### EXERCISE
Copy the following records word for word.

### SUPPLIED ENTRIES
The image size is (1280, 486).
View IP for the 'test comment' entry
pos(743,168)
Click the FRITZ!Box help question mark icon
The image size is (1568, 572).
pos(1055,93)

### EXPECTED OUTPUT
The image size is (1280, 486).
View IP for the 'test comment' entry
pos(743,168)
Click the FRITZ!Box help question mark icon
The image size is (1568, 572).
pos(1055,93)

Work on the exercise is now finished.